漢文の句法・句形をマスターしたい人には、以下の2冊の参考書がおすすめです。
寺師の漢文をはじめからていねいに
寺師貴憲「寺師の漢文をはじめからていねいに」(東進ブックス、2017年)は、句形の基礎知識から、副詞や基本単語、覚えておきたい漢文の常識まで学べる大学受験参考書です。
同書の著者である寺師先生は、東進が誇る実力派漢文講師。ユーモア溢れる物語仕立ての講義が特徴で、先生の講義を聞けば、「語彙力」「書き下し力」「解釈力」「漢文常識」「応用力」といった漢文に欠かせない五つの力を高められます。

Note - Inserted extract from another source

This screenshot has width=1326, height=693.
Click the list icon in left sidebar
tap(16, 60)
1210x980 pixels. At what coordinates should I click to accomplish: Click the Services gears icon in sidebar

本書では、過去10年分の大学入試センター試験と国公立大学・私立大学の過去問から厳選された句形のマスターを目指します。より楽しく、より効率よく漢文の句形を習得したい人におすすめの一冊です。
三羽の漢文 基本ポイントこれだけ!
三羽邦美「三羽の漢文 基本ポイントこれだけ!」(東進ブックス、2000年)は、大学受験に臨む上で必ず抑えておきたい漢文の句法と知識を身に付けられる参考書です。
同書では、東進きっての人気漢文講師である三羽先生による15の講義を掲載。これらの講義を通して、必要な返り点をスムーズに解く技術、重要句法の知識、漢字の用法、古典文法、文学史などを徹底的に学ぶことができます。
加えて、練習問題も収録されているため、学んだことが身に付いたかどうかを確かめながら学習を進められます。漢文の句法を基礎の基礎からじっくり学びたいと考えている人は、ぜひ本書を手に取ってみてください。
漢文の演習にしっかり取り組みたい人におすすめの参考書
句法・句形の知識は一通り身に付いているはずなのに、漢文の得点力がなかなか上がらないという人もいます。
そのような人は、演習不足で得点が伸び悩んでいるのかもしれません。
基礎知識が備わっている人は、漢文の演習問題が多く収録されている参考書を活用すれば、安定して高得点を取れるようになります。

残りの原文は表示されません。